Farewell, Peter Christopher


"From the darkness, a bird's whistle rouses him."

That's the opening sentence of Flight, a lovely story by Peter Christopher, who died last Tuesday of cancer. I only met Pete on two occasions. Once, he was my teacher—the revered friend of my mentor, Tom Spanbauer. He and Tom team-taught a writing workshop at Haystack back in 1992 I think it was. Us Dangerous Writing disciples had heard all about Peter from Tom. He'd share letters from him at the Thursday night workshop nights, and all of us not-yet-published students were tickled, in a sort of star-fucker way, that we got to hear personal correspondence from the desks of these famous guys. Two real writers who had books in bookstores and inside jokes about Gordon Lish and Columbia and all sorts of literati scuttle-butt. So when Peter came out to teach a week with Tom, it was like the Stones and the Grateful Dead and we all had front row seats.

The second time I met Peter, he had just married one of the Dangerous Writing devotees, Carolyn Altman. There' some love triangle dish about Tom and Peter and Carolyn that I don't know the details about, but what I do know is, Carolyn and Peter took off for the East Coast, and stopped speaking with Tom and that there was a sadness whenever Peter's name came up.

I heard that Peter Christopher died when I attended Tom's 20th Anniversary of Faraway Places reading last week. It was, what Tom (and the French) would call, the sous-conversation of the evening. A whisper through the crowd. Tom addressed his friend's death at the reading, fresh as it was. He dedicated the reading to Peter, and sort of choked up, and it was a bit like those Thursday nights and the letters, but without the laughs and the starry-eyed envy.

Peter told me that first time I met him that he kept spitting out stories, writing at a fast and frenzied pace, because he suspected that he would die before he could get it all out on paper.

And, as if via objective correlative, the last line of Peter's story, Flight goes, "From that height, he sees the woman and the child walking together under the far trees, their slipping away from him as his own life has--and that is the moment he lets go, throwing himself higher, farther, into the light that will burn him clean."

God bless you, Peter Christopher.

5 comments:

  1. Anonymous3:37 PM

    Singing in my Difficult Mountain

    Helot for what time there is
    in the baptist hegemony of death.
    For what time there is summer,
    island, cornice.
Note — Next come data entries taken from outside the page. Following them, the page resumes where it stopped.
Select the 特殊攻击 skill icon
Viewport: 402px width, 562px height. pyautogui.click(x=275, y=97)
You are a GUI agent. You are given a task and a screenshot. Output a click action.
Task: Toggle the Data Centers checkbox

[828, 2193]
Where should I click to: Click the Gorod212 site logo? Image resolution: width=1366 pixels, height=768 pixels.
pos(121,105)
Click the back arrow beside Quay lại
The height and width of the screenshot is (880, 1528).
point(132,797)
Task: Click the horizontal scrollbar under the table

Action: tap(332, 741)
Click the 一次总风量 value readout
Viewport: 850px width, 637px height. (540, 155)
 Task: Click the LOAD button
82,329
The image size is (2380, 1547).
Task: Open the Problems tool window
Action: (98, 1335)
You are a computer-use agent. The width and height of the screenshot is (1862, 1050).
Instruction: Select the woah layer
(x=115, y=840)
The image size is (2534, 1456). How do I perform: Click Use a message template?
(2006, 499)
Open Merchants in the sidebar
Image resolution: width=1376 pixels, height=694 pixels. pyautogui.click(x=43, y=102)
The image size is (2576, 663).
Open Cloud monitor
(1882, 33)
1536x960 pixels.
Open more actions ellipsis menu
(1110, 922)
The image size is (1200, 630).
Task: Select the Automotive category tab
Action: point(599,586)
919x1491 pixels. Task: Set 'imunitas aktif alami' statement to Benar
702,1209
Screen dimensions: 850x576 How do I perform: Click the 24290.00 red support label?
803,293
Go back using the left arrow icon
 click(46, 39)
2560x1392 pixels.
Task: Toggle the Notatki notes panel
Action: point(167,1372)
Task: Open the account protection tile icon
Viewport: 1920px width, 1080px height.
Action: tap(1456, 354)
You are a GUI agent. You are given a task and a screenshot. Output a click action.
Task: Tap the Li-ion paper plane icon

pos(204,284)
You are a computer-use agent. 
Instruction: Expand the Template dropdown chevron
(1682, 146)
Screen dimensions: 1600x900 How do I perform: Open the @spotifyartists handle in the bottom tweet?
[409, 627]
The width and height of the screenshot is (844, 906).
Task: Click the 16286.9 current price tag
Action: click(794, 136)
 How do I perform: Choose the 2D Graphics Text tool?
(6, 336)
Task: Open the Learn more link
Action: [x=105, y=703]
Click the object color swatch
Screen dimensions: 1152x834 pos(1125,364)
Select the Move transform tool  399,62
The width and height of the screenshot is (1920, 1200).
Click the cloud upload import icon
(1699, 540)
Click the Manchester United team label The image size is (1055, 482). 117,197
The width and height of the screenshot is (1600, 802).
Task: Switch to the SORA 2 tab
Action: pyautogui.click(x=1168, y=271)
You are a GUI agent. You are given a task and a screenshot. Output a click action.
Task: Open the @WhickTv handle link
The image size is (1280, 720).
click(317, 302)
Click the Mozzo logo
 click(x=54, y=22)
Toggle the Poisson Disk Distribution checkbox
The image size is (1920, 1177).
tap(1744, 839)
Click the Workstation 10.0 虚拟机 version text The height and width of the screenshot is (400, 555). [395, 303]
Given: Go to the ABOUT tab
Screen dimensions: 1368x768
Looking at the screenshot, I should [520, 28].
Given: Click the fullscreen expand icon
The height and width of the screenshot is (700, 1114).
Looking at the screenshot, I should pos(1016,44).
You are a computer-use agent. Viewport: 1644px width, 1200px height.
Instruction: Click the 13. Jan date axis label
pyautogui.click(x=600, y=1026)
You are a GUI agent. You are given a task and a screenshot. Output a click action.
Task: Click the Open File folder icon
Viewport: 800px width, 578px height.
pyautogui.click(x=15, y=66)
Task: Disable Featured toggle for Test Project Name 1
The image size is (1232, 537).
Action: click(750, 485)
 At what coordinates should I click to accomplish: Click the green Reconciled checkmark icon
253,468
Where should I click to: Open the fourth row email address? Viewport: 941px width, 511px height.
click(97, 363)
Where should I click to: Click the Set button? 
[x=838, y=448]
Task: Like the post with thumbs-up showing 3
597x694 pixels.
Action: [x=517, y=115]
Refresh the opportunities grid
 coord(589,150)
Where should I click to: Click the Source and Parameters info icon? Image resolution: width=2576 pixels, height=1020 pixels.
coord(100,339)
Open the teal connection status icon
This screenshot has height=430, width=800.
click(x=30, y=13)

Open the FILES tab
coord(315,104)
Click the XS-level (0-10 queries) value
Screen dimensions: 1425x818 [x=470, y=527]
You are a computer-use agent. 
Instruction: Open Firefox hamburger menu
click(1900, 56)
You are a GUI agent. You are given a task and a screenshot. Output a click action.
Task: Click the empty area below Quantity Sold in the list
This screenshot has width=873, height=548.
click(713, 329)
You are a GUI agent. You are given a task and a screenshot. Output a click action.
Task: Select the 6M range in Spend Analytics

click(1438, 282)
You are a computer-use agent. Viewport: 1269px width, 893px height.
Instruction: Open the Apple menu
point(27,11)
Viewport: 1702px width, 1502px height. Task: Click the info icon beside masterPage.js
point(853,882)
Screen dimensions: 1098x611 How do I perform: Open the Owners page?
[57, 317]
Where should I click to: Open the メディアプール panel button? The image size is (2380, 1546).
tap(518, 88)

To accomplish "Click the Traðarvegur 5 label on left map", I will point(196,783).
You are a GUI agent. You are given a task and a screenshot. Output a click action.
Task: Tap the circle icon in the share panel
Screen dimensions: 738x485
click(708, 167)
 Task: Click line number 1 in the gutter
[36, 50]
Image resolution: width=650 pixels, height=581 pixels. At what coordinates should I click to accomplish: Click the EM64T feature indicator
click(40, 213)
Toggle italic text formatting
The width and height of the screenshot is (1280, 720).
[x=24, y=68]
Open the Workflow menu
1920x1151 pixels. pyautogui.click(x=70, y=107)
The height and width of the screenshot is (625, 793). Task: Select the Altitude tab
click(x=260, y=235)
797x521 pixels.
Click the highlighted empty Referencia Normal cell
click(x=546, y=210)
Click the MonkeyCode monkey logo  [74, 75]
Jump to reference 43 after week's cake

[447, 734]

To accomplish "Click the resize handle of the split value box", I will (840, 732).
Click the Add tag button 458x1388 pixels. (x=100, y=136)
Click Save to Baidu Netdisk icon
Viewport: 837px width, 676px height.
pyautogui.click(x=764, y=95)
Weeping
    and singing of what declines
    into the earth. But of having,
    not of not having. What abounds,
    Amazed morning after morning
    by the yielding. What times
    there are. My fine house
    that love is.

    Jack Gilbert from "Monolithos"

    ReplyDelete
  2. Anonymous10:45 AM

    After Love by Jack Gilbert

    He is watching the music with his eyes closed.
    Hearing the piano like a man moving through the woods thinking by feeling. The orchestra up in the trees, the heart below, step by step. The music hurrying sometimes, but alwasy returning to quiet, like a man remembering and hoping. It is a thing in us, mostly unnoticed. There is somehow a pleasure in the loss. In the yearning. The pain going this way and that. Again the never. Slowly. No undergrowth. Almost leaving. A humming beauty in the silence. The having been. Having had. And the man knowing all of him will come to the end.

    ReplyDelete
  3. Anonymous9:37 AM

    I was, indeed, one of the fortunate to have attended Peter Christopher's class for a semester. My heart and mind were emptied at his passing. The man with an ever-present smile, encouraging word, and a flip in his hair is gone but his brilliance and light remains in those he touched in his time. The world has been denied his presence. Thank God his works remain.

    ReplyDelete
  4. I googled a former writing professor hoping to find an address or phone number so that I could write to him and found this blog post.

    I was lucky enough to have him for 3 writing courses and I miss his amazing sense of humor and encouragement.

    Thank you for the stories about him.

    ReplyDelete
  5. Anonymous8:28 PM

    I miss my beloved friend each and every day. God, I loved him, his heart, his soul, that voice. I still hear his sound. I am grateful for his words.